Cosmos:
“Words
like homeless I do not understand. Home is where your heart
is.”
On a recent Friday at noon Cosmos sat on a milk crate in front of Red
Wing Shoes on Queens Boulevard. Dressed in colorful African garments,
he alternated between drums, maracas, the flute and tambourines,
creating what he calls “the melting pot sound,”
improvisational music inspired by New York’s myriad cultures and
street sounds.
“Everything is music to me,” he tells me. “The birds,
the pace of people’s feet. There’s a certain rhythm pattern
in the cars coming to a stop. They sound like the ocean at the
seashore.”
Cosmos attributes his love of music to the fact that his mom played the
mandolin while she was pregnant with him. Born to a family of West
Indian immigrants, music permeated every moment of his childhood. Each
birthday he would get a new instrument, and home was where he could
make music, rather than the physical structure over his head.
“I have an interesting idea of territory,” Cosmos says when
asked where he lives. “Words like homeless I do not understand.
Home is where your heart is.” And in his heart, he says, he feels
a strong connection to Sunnyside, where he has played for 25 years. He
suspects “a magnetic current running through Sunnyside that has
everybody aligned.” In Sunnyside no one has ever told him to
leave. Some people stop just to listen, others to give him a couple of
dollars or to tell him that they will be out of town for the
weekend but back in touch when they return.
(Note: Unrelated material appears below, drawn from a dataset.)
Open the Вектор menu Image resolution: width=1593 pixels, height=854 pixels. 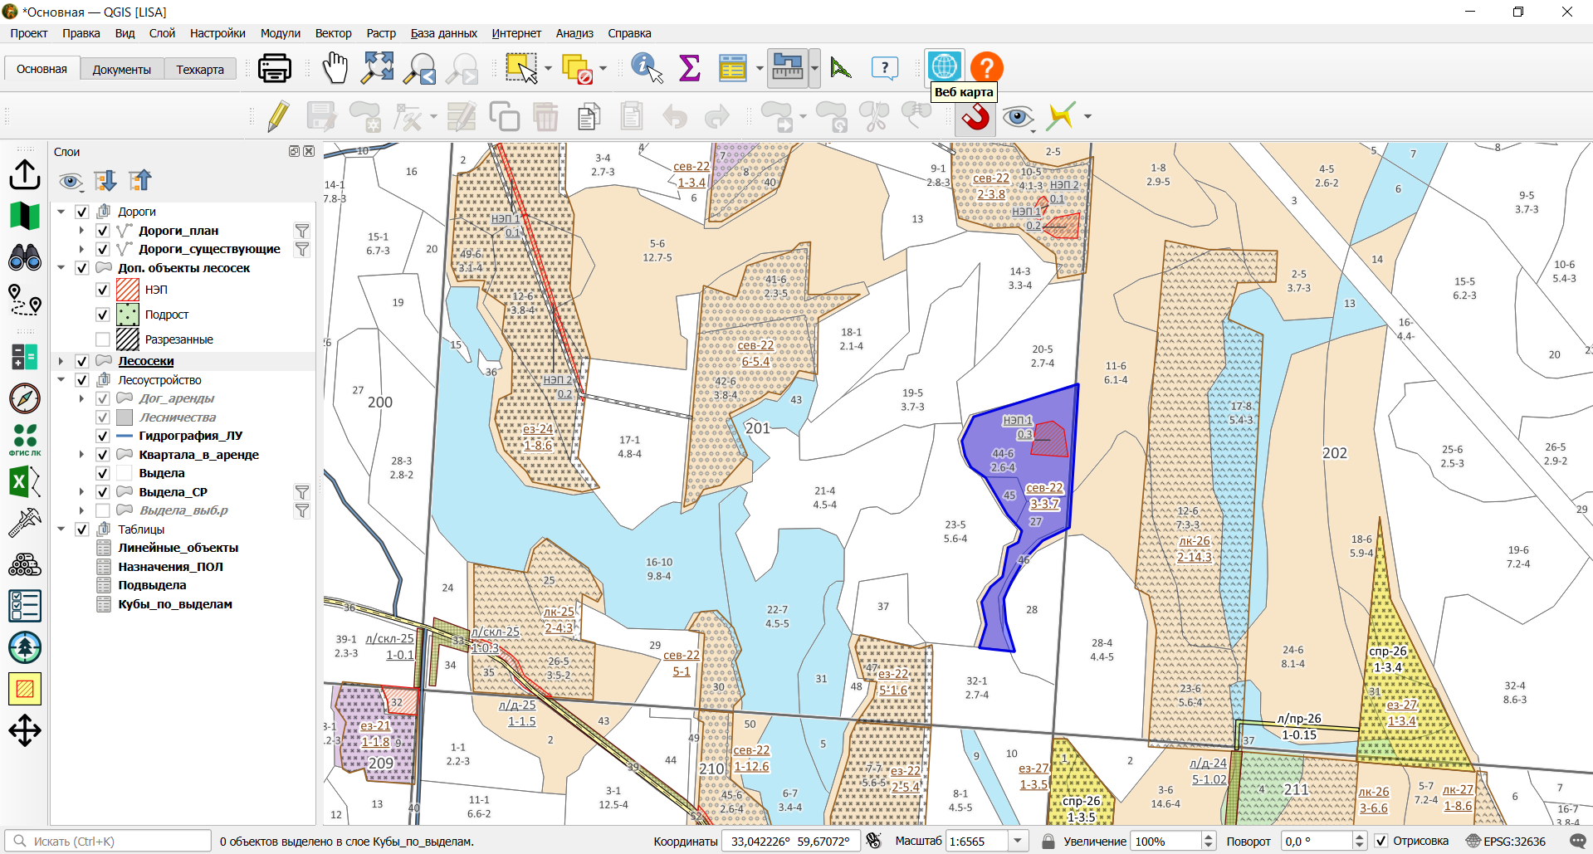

“Every soul is a valuable asset,” Cosmos says. He avoids
“the industries” and rarely records what he plays. He
prefers to play in front of a live audience. He tells me that playing
for patients at the psychiatric institution on Ward’s Island,
where he once worked in food services, led them to open up in ways
words alone could never accomplish.
When he gets tired of playing, Cosmos takes a short nap or juggles
clear plastic bags adorned with rainbow-colored ribbons, an exercise he
invented to enhance his endurance and coordination. His Indian ankle
bells jingle as he jumps up to catch the bags in the wind.